(AANGELEVERDE TEKST):
22. Want er is geschreven, dat Abraham twee zonen had, één uit de dienstmaagd, en één uit de vrije.
23. Maar gene, die uit de dienstmaagd was, is naar het vlees geboren geweest; doch deze, die uit de vrije was, door de beloftenis.
Paulus gaat een voorbeeld, een allegorie, gebruiken om de eerder genoemde argumenten van verschil tussen wet en evangelie duidelijk te maken aan de Galaten. Hij neemt het beeld van de zonen van Abraham. Hij had 2 zonen: Izak en Ismaël. Toch was er verschil tussen deze 2 zonen. ‘Maar dit is het verschil, dat Ismaël, de zoon van de slavin, naar het vlees d.w.z. zonder belofte en zonder het woord van God geboren is; Izak echter is niet alleen uit een vrije moeder, maar ook naar de belofte geboren.’ Hij trekt hier de lijn door ‘dat niet alle zonen van Abraham zonen Gods zijn. (…) Paulus zegt dat degenen die kinderen van Abraham willen zijn, moeten geloven, dat zij behalve naar het vlees geboren ook kinderen der belofte zijn; en alleen zij, die de belofte hebben en geloven, zijn tenslotte ware zonen van Abraham en zo ook kinderen van God.’
 
24. Hetwelk dingen zijn die andere beduiding hebben. Want deze zijn de twee verbonden; het ene van den berg Sinaï, tot dienstbaarheid barende, hetwelk is Hagar.
Paulus gaat nu een allegorie als illustratie toevoegen aan het slot van zijn uiteenzetting. ‘Zoals een beeld een reeds gebouwd huis tooit, zo is een allegorie een soort illustratie bij een redevoering, bij een reeds op andere wijze bewezen zaak’.

(AANGELEVERDE GEGEVENS):
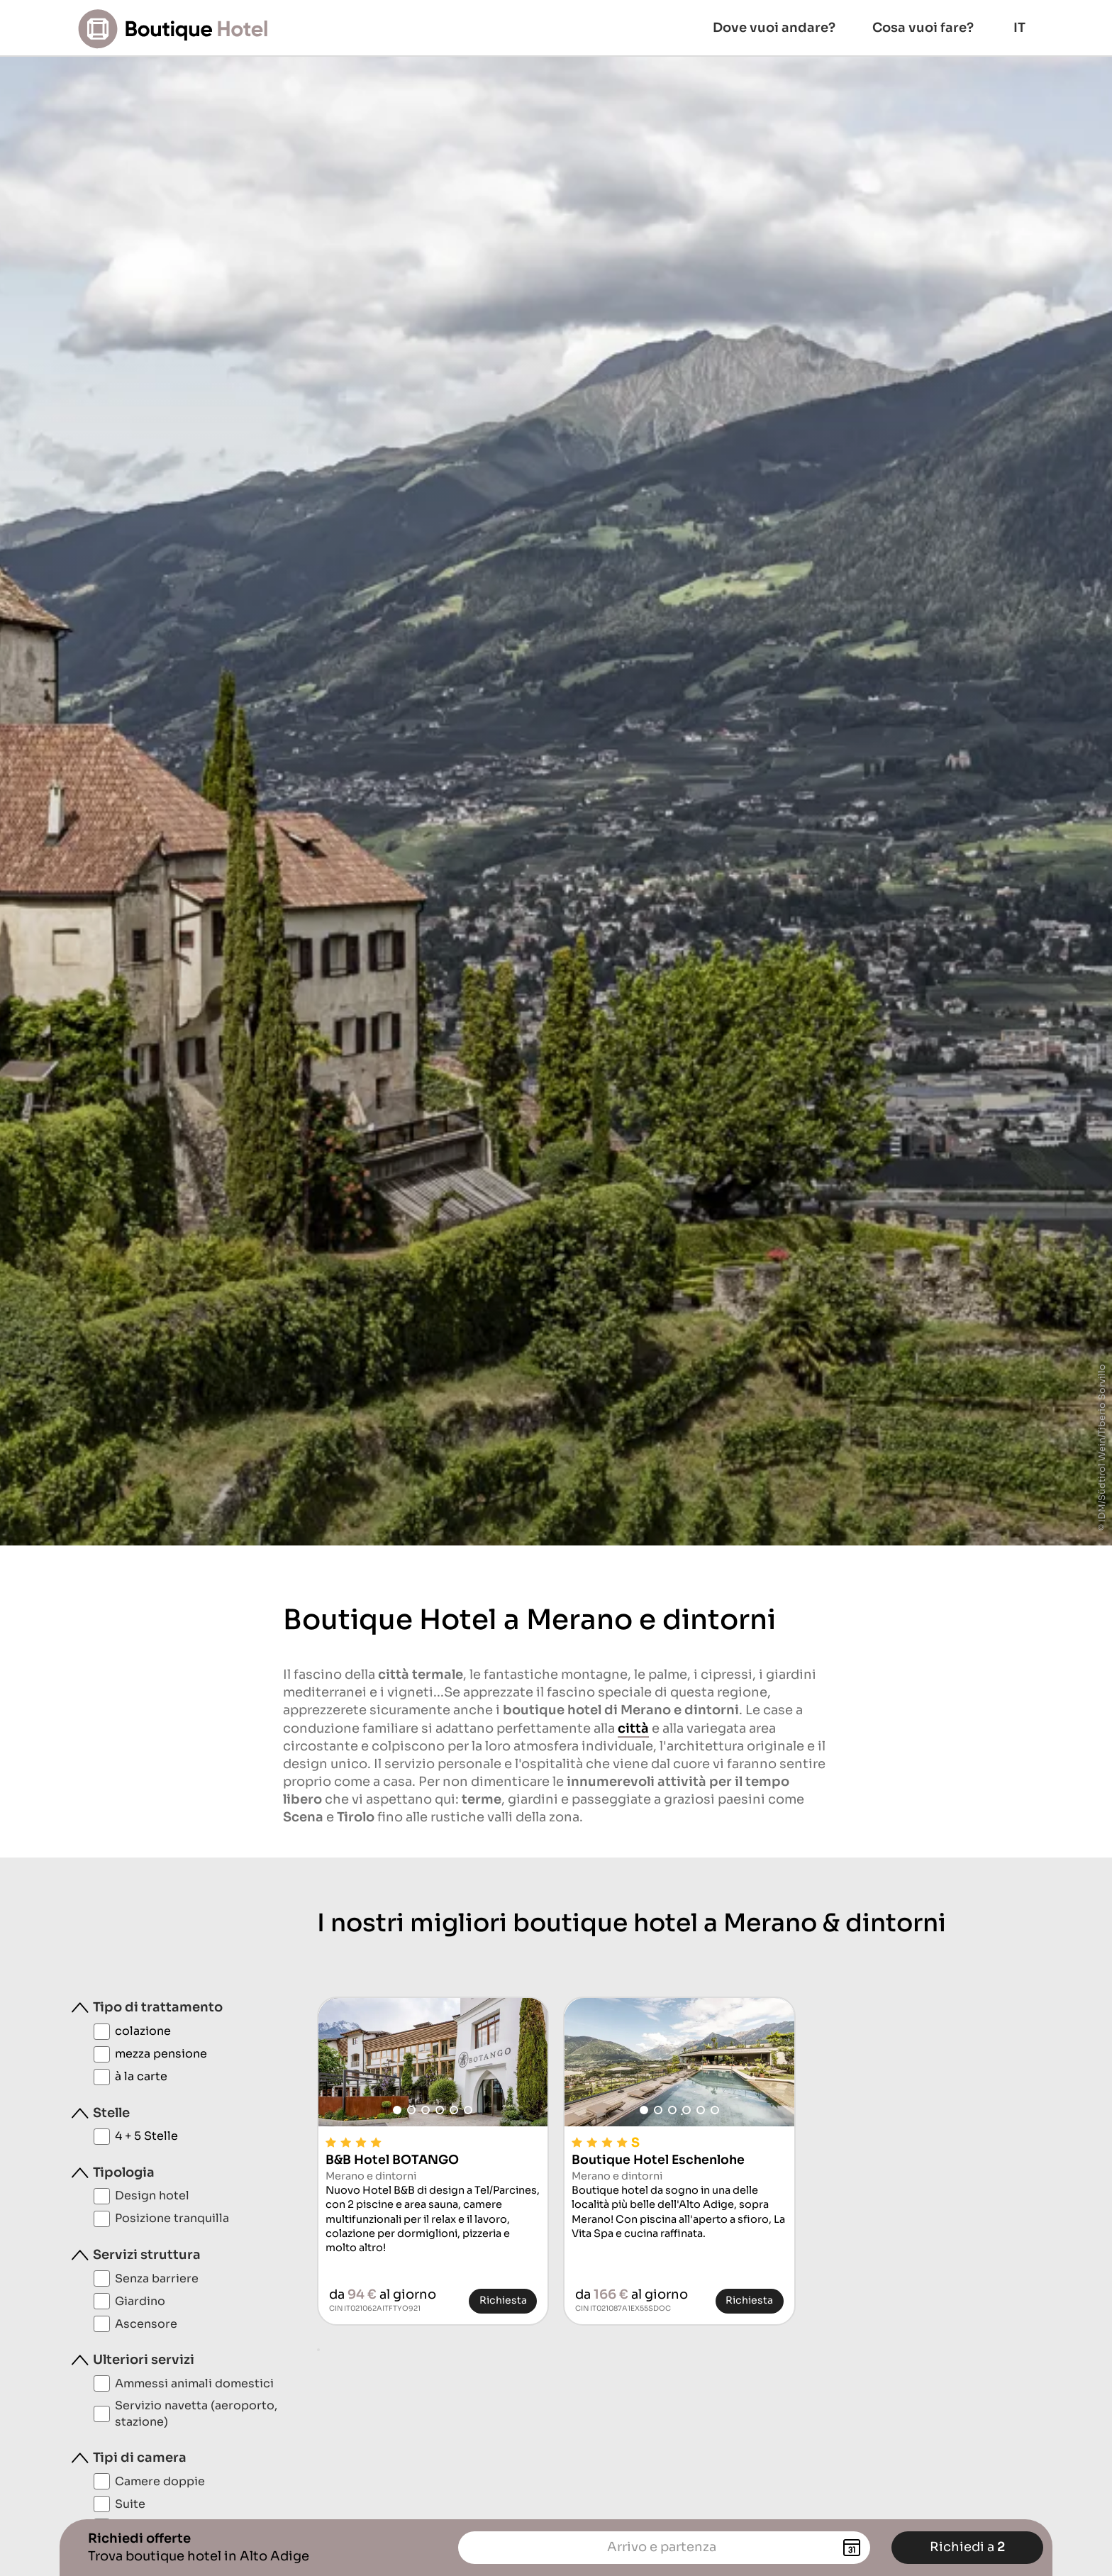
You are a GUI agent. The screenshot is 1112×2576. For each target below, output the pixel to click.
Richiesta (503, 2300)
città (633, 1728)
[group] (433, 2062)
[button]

(DE OPDRACHT): Hoe heten de twee zonen van Abraham volgens de aangeleverde tekst?

(OPLOSSING): Izak en Ismaël.